I was a failure. This whole time all I wanted to do was to glorify Annabelle for who she really was in life, not for what people thought about her or what they saw on the surface, because all that was a lie, and only I knew the truth. If only she was here now, maybe I could do it.

"Get off the stage retard!" yelled someone from the crowds. I realised that they were speaking to me, and they broke me out of my fixation with this ghost of myself.
"I-I-" I looked around the stage, at the people, at the darkness in front of me. I couldn't do it and before I knew it I was back stage, away from the uncomfortable stares of the audience, on the floor sobbing. My heart had finally caught up with me and was thrashing against my chest. I was gasping for air and desperately trying to find my inhaler. I ripped off my jacket, searching though all the pockets, but I couldn't find it. My breaths were short and rapid, and I gave up my frantic search to focus on my breath. Maybe I could settle myself it I just could concentrate. But all I could think about were the people down there, confused and judgemental. Annabelle would be disappointed.

Black spots were forming in front of my eyes and I didn't even have the energy to cry out for help this time.

Thursday, June 2, 2011

The gifted one

Every night I see bone, my bone, flesh coloured. They say I'm gifted, I'm special, that I'm their saviour. But I don't want that. I'd rather starve like the rest of them that live the life I'm forced to live.

These days food is scarce, and the nights when we can't find a scrap of food my people turn to me. Their pleading eyes, how am I supposed to refuse them. They're kind to me, to say the least. They don't force me to give in, unlike the stories I've heard about the people like me.

Every night I die a more gruesome death than the night before, and every morning I wake up with the bruises, deep and black, haunting marks of my so called "gift".

I am a feast, a meal to some. The flesh is stripped from my body by a man with hungry eyes and drooling lips, eager to satisfy the roar in his belly. I usually black out about the time my limbs are completely bare of anything but bone. I've gained strength...stamina since the beginning, when they discovered my "gift". I used to black out at the first sight of blood - my own blood - spilling to the ground by the litre.

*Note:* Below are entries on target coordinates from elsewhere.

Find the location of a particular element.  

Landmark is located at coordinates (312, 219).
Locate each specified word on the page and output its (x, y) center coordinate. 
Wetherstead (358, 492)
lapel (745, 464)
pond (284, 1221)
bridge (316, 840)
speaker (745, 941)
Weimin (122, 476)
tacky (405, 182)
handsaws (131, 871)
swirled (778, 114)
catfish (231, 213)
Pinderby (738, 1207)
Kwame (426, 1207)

Every night I cry and scream in pain, but not for the doers to stop, but for them to go too far, for them to be that little bit too greedy. I want them to do it, hoping that I don't wake up in the morning. Praying that my eyes stay forever shut, and that my body is finally laid to rest, deep down in the earth where I can finally decay for good.

They're skilled though. They know exactly when to stop, exactly how far I can go. They've had generations to practice, on my mother, on my grandmother, all of them were exactly like me. It's a family thing, something in my genes. They say it comes from the before time, when food was still plentiful. The people of the before time could see that their food was thinning, plants were dying, animals were disappearing. So they made me - well they made a distant relative, decades ago, to feed the people that could no longer feed themselves. I am their saviour, or so they say so. I don't know if I believe them. Every day, in the hours that I live, I pray for a real saviour, the real gifted one that is supposed to save my people. And every night, as my torture comes to suffocate me in a cycle, to repeat itself over and over, I pray for my death - my final death.